Subscriptions

Subscriptions and recurring expenses

Detect recurring costs, track renewals, and avoid unnoticed spending.

Updated: 2026-02-18

Before you start

  • At least two months of uploaded and reviewed expense data

Open related features

Layered workflow

Layer 1: Detection

  • Run recurring detection after uploading at least two months of transactions so patterns can be identified reliably.
  • Detection groups transactions by normalized merchant name — review and correct inconsistent merchant names in Review before running detection.

Layer 2: Curation

  • Confirm interval, amount, and next renewal date for each detected subscription.
  • Remove false positives — groups that matched by name but are not actually recurring.

Layer 3: Spend control

  • Enable reminders for subscriptions with short cancellation windows.
  • Mark inactive immediately when a subscription is cancelled so totals stay accurate.

How subscription detection works

Subscriptions scans your uploaded expense transactions and groups entries with matching merchant names that appear in multiple months. Each group is presented as a potential subscription with the detected interval (monthly, quarterly, annual), average amount, and next estimated renewal date.

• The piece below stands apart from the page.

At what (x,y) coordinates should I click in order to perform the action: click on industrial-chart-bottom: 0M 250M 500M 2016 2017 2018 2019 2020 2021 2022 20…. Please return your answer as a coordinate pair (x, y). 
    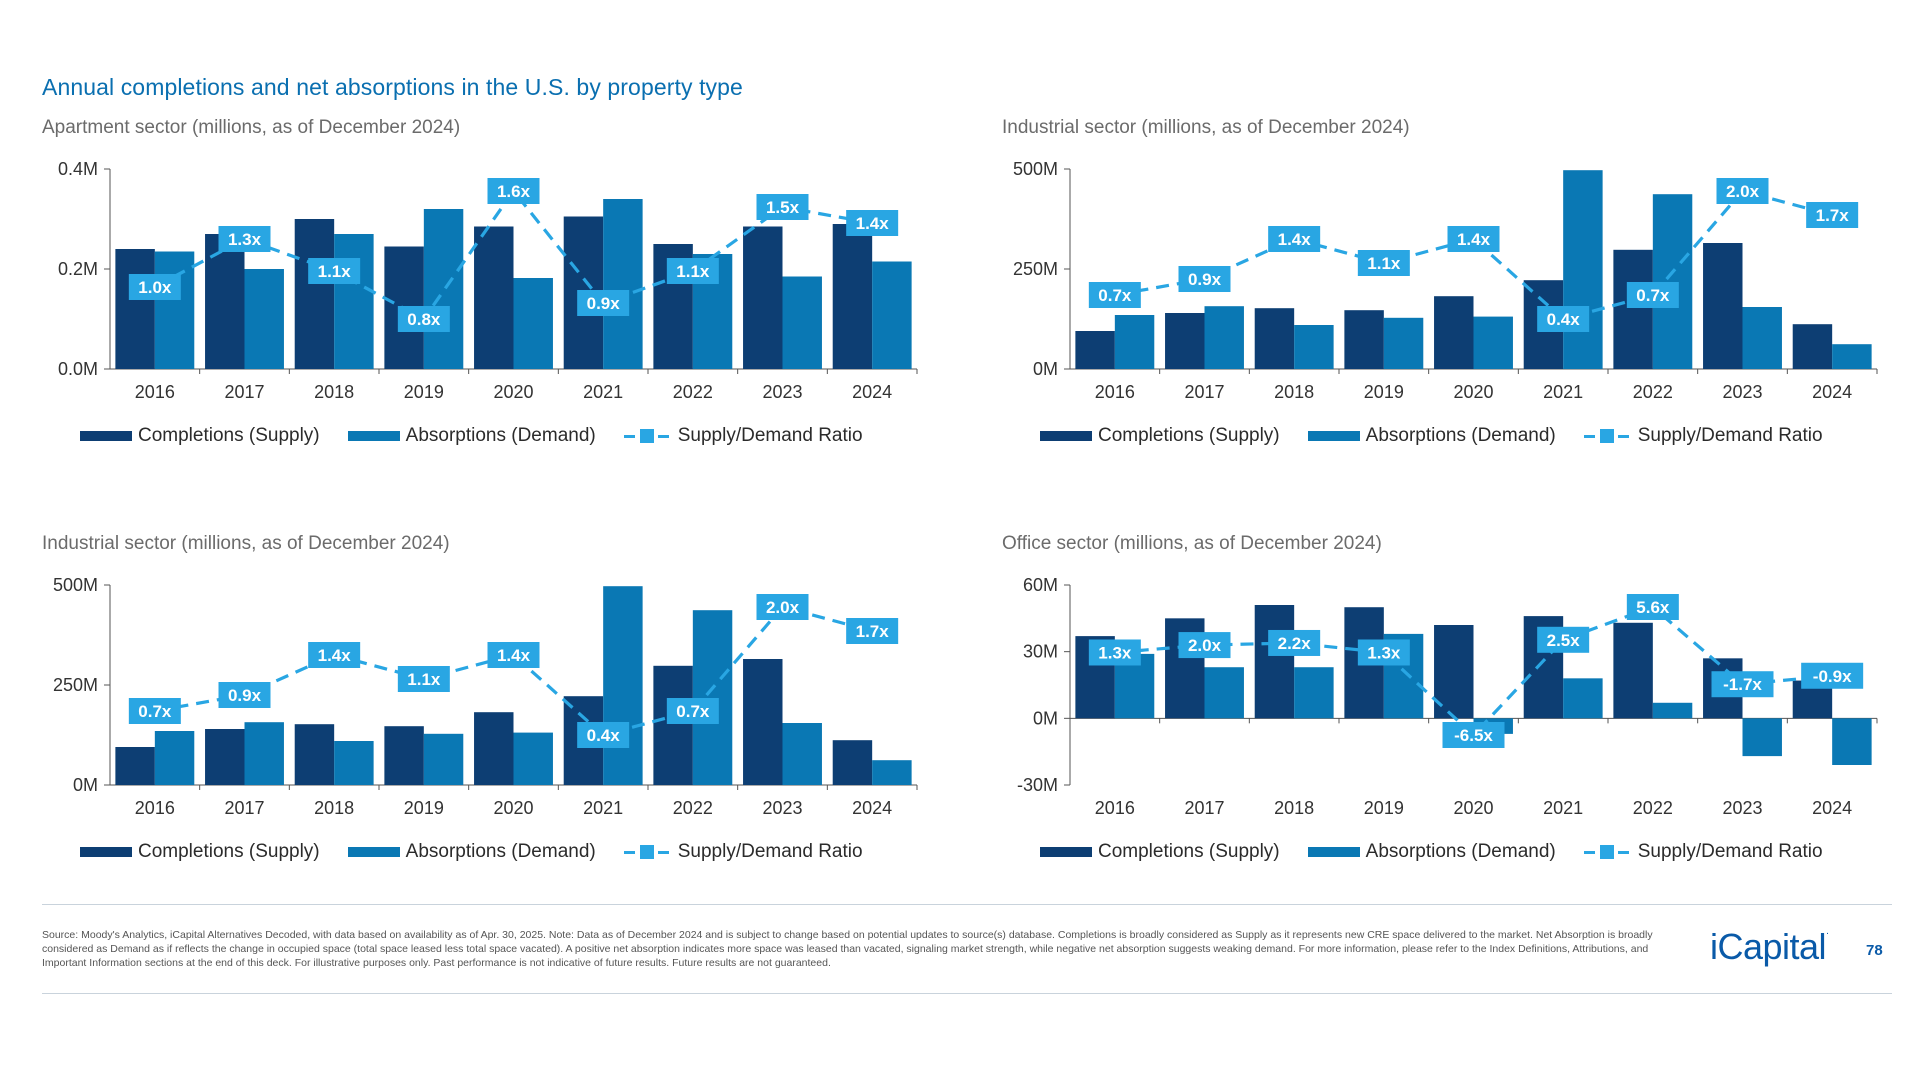
    Looking at the image, I should click on (486, 696).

Detection accuracy depends on consistent merchant names across transactions. If the same subscription service appears as different descriptions (for example, "Netflix" in one month and "NETFLIX.COM" in another), detection may not group them. Correct inconsistent descriptions in Review before running detection.

Managing detected subscriptions

After detection, review each proposed subscription and confirm or dismiss it. For confirmed subscriptions, you can set the renewal date, adjust the detected amount, and enable renewal reminders.

Reminders notify you before the next expected charge. This is particularly useful for annual subscriptions where the renewal can be easily missed, and for any subscription with a limited cancellation window.

Tracking subscription status

Each subscription entry has a status: active, inactive, or cancelled. Update status promptly when you cancel a service. Leaving cancelled subscriptions as "active" will generate false renewal alerts and overstate your recurring cost totals.

Where mistakes happen

The most common problems with subscription tracking are: grouped merchants that are not actually the same service (for example, two different companies with similar names); stale renewal dates that generate alerts at the wrong time; and subscriptions left as active after cancellation.

Review the subscription list monthly and update any entries where contract terms, pricing, or status have changed.